• _EXERCISE OBJECTIVE_
Please reproduce the entries below exactly from the line with "Where should I click to: Click" through their last line, leaving out any pictures.
BEGIN
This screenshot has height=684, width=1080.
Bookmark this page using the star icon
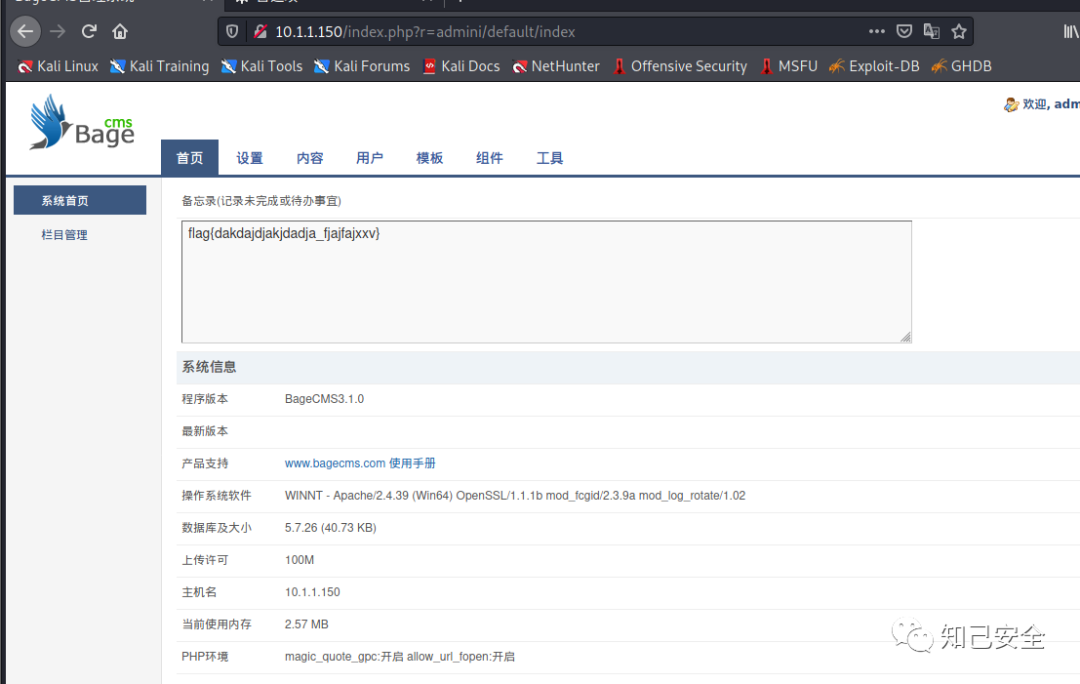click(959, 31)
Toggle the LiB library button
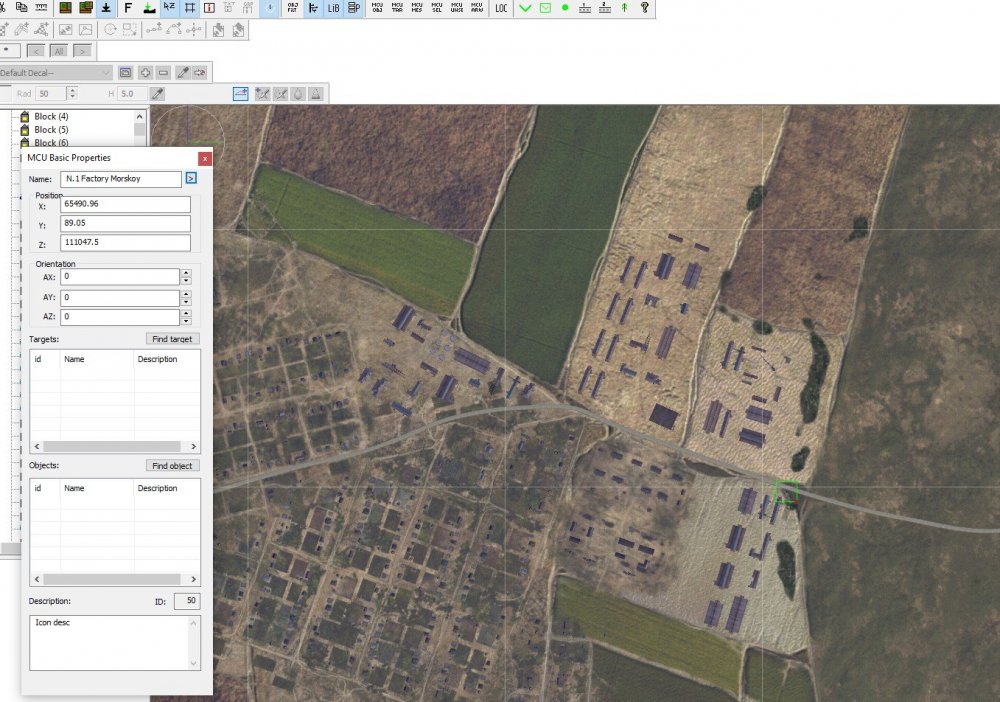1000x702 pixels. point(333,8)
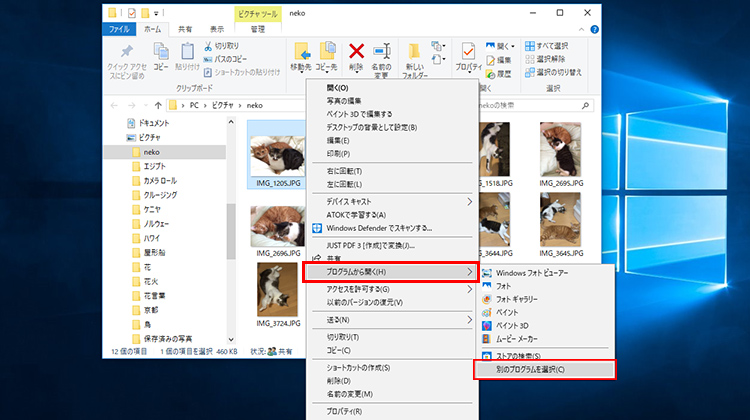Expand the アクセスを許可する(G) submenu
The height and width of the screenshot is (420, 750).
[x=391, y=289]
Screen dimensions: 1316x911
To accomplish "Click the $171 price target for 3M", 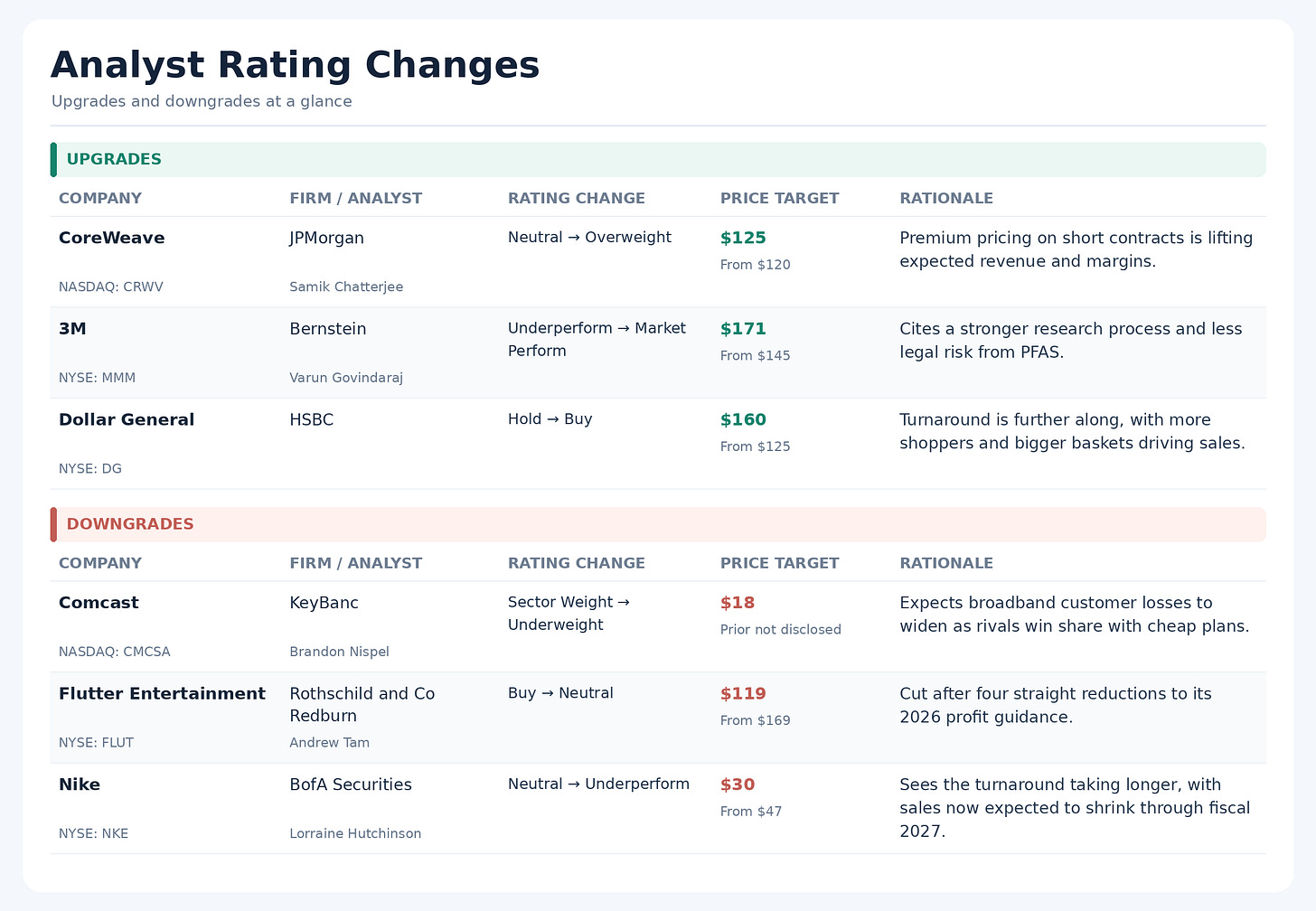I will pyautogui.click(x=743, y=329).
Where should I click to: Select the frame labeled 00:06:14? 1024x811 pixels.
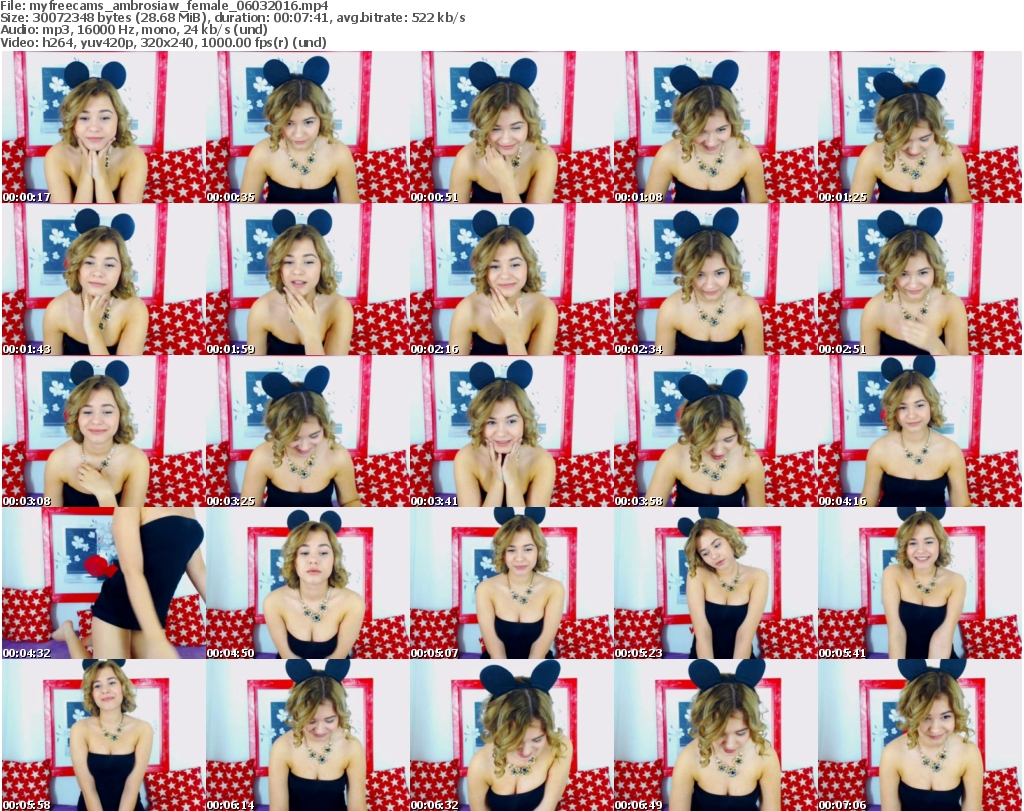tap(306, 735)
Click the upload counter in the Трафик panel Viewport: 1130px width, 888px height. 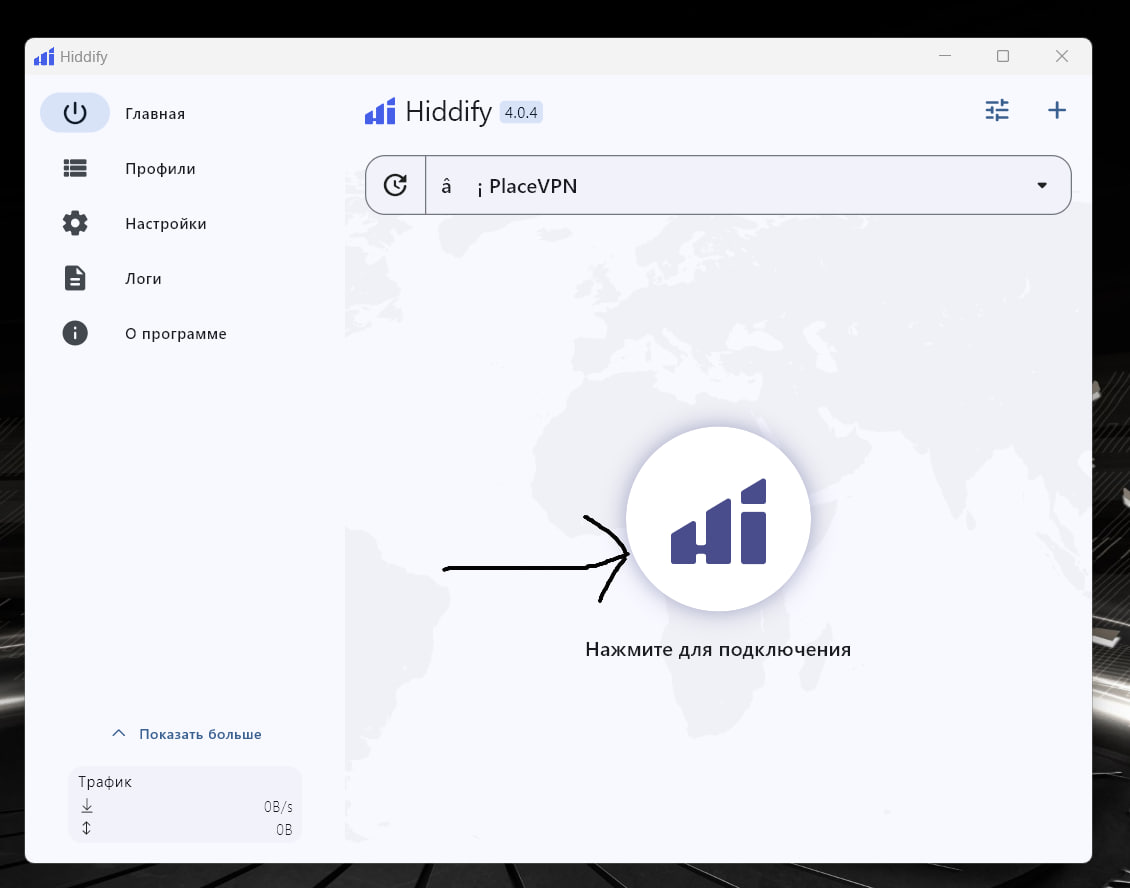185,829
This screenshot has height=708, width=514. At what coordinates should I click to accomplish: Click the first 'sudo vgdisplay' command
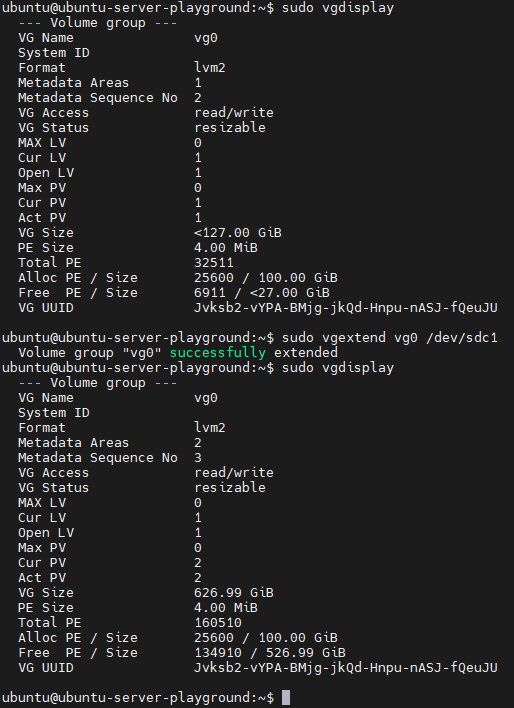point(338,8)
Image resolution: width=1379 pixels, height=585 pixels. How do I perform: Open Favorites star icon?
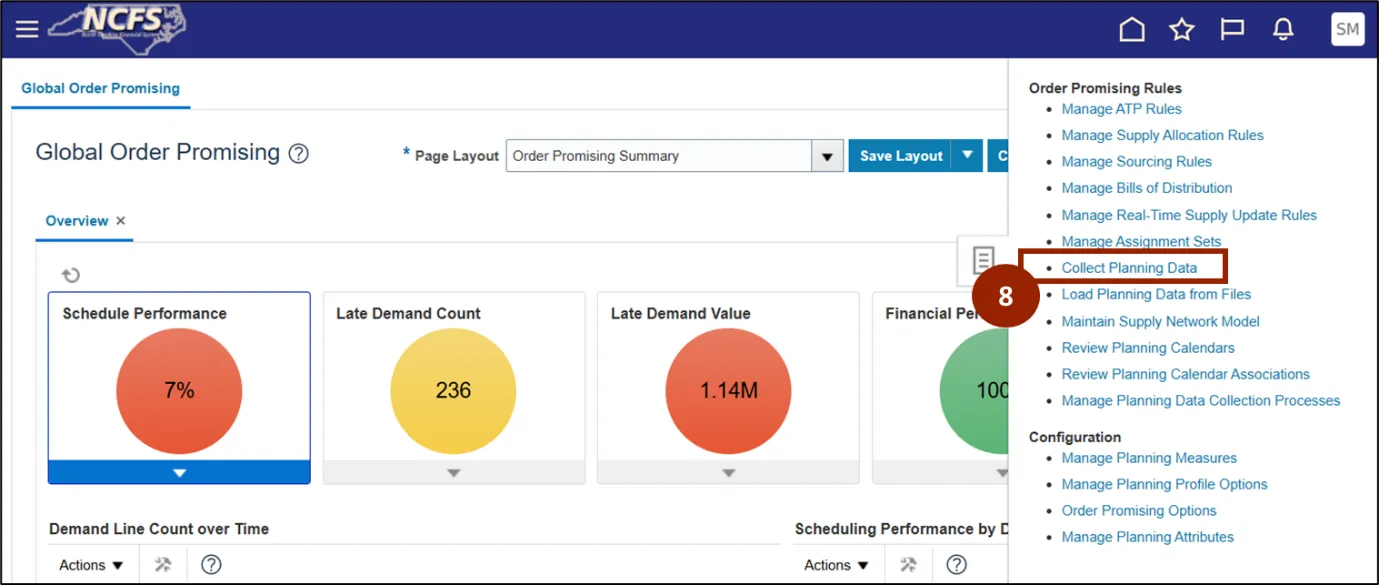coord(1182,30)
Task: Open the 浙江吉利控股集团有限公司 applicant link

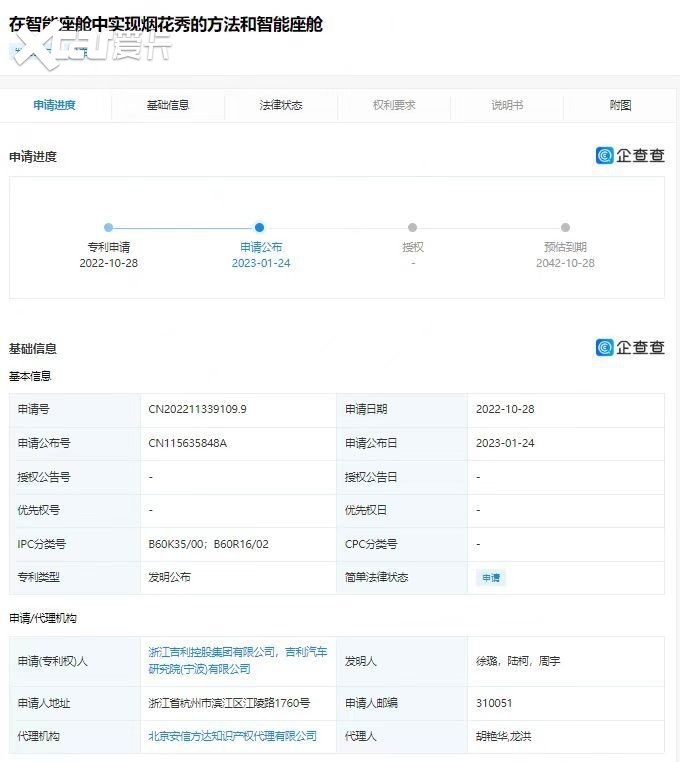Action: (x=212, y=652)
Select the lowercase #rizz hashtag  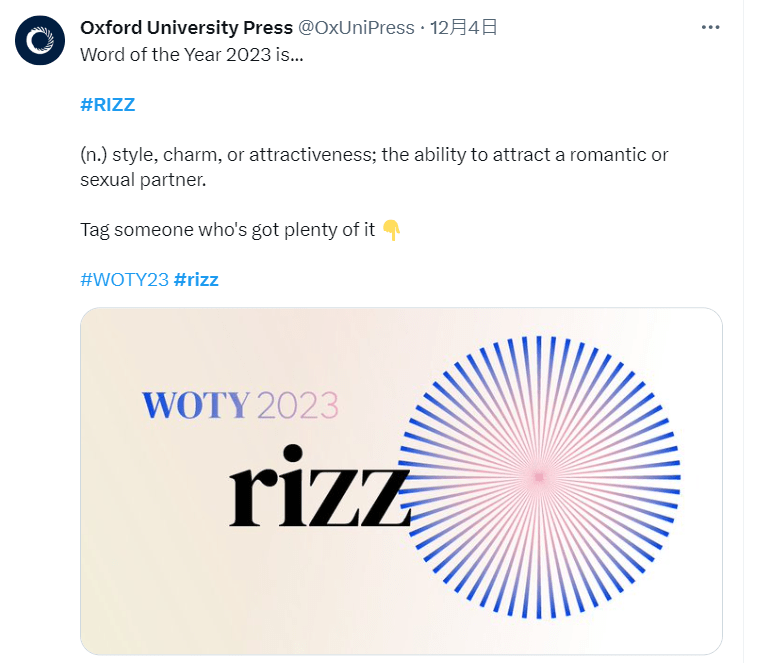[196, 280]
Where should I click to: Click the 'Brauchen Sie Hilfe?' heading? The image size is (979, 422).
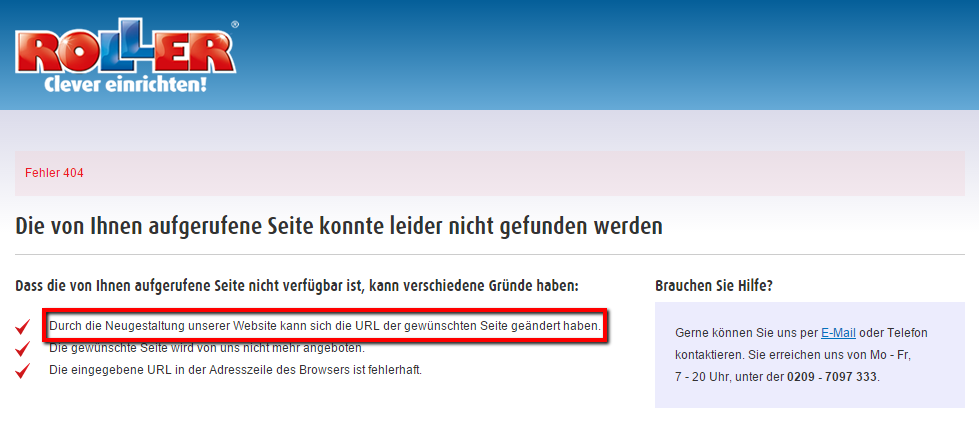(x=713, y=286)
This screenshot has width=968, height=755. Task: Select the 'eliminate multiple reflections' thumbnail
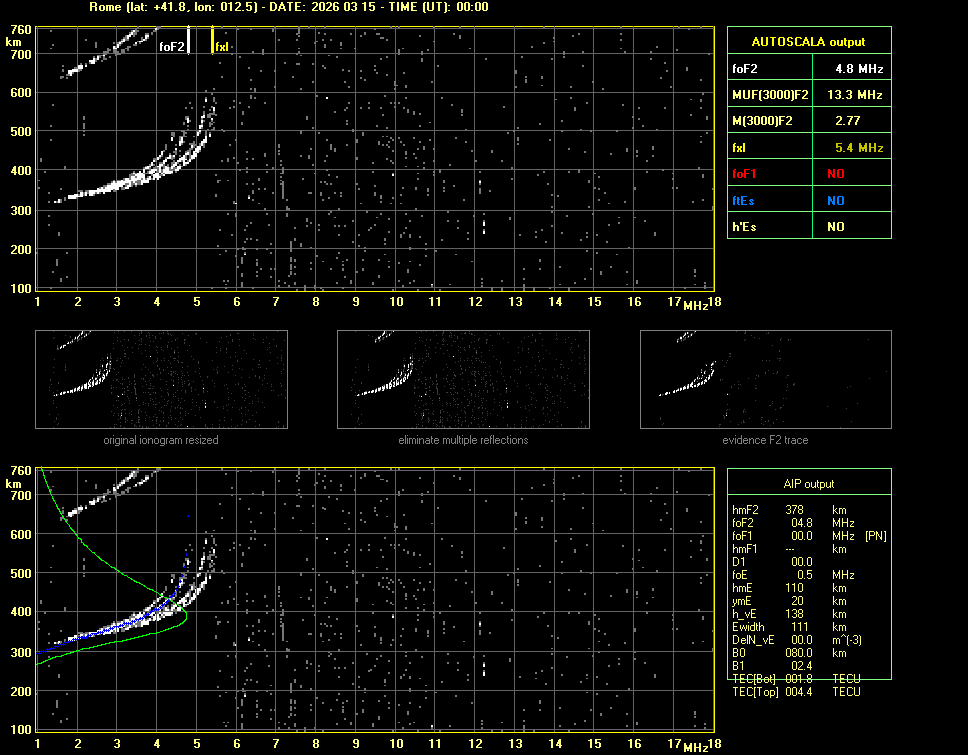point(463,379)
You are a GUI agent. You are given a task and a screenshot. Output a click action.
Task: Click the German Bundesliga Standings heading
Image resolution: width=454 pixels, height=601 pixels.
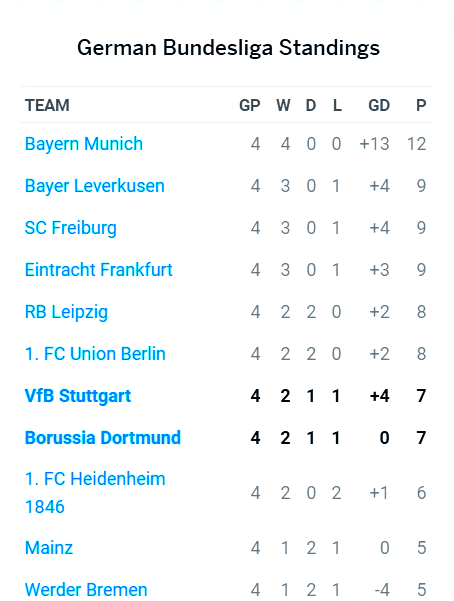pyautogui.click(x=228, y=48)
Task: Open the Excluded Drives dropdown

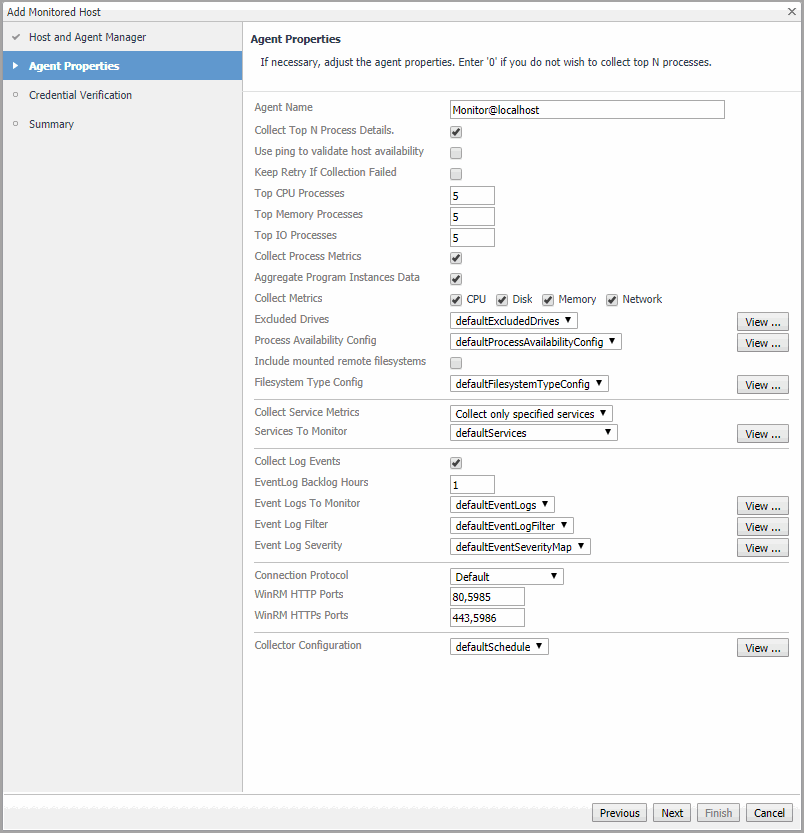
END
• _FINAL ANSWER_
Where should I click to: Click the 'Brauchen Sie Hilfe?' heading? The image size is (979, 422).
(x=713, y=286)
This screenshot has width=968, height=755. Task: Select the 'eliminate multiple reflections' thumbnail
point(463,379)
You are a GUI agent. You are given a task and a screenshot. Output a click action.
Task: Click the German Bundesliga Standings heading
Image resolution: width=454 pixels, height=601 pixels.
pyautogui.click(x=228, y=48)
Task: Open the Excluded Drives dropdown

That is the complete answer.